#### WHAT YOU HAVE TO DO:
Where the line containing "Image resolution: width=691" appears in the records below, begin there and write out each line exactly until the last one, and nothing more.

┄┄┄┄┄┄

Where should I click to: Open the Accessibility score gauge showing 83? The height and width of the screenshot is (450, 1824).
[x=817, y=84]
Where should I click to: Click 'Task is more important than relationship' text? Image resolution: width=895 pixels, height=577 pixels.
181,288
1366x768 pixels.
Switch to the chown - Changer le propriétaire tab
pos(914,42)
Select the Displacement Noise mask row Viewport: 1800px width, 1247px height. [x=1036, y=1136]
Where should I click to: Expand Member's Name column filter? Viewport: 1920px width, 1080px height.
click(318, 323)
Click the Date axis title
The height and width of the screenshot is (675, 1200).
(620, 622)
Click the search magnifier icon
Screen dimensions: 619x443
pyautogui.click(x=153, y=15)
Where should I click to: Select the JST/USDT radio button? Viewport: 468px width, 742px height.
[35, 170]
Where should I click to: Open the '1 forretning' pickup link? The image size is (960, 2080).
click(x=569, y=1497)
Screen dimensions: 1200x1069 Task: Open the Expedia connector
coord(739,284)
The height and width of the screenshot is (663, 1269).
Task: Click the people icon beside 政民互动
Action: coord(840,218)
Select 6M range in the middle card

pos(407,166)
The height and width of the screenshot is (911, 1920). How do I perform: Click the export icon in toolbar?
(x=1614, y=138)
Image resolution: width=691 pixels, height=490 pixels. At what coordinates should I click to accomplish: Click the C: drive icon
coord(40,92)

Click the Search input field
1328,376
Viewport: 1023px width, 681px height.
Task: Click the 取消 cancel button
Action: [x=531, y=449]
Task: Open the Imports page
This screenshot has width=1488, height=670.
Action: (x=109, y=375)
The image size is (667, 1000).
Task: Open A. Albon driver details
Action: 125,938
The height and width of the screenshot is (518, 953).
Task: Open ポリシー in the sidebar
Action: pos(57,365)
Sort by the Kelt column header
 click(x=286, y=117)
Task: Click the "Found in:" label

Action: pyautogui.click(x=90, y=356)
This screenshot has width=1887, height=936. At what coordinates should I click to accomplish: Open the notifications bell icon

┄┄┄┄┄┄

#### RESULT OF THE TASK:
Image resolution: width=691 pixels, height=490 pixels. At what coordinates should I click to accomplish: Click the C: drive icon
coord(40,92)

Click the Search input field
1328,376
Viewport: 1023px width, 681px height.
Task: Click the 取消 cancel button
Action: [x=531, y=449]
Task: Open the Imports page
This screenshot has width=1488, height=670.
Action: (x=109, y=375)
The image size is (667, 1000).
Task: Open A. Albon driver details
Action: 125,938
The height and width of the screenshot is (518, 953).
Task: Open ポリシー in the sidebar
Action: pos(57,365)
Sort by the Kelt column header
 click(x=286, y=117)
Task: Click the "Found in:" label

Action: pyautogui.click(x=90, y=356)
This screenshot has width=1887, height=936. At what coordinates should I click to accomplish: Open the notifications bell icon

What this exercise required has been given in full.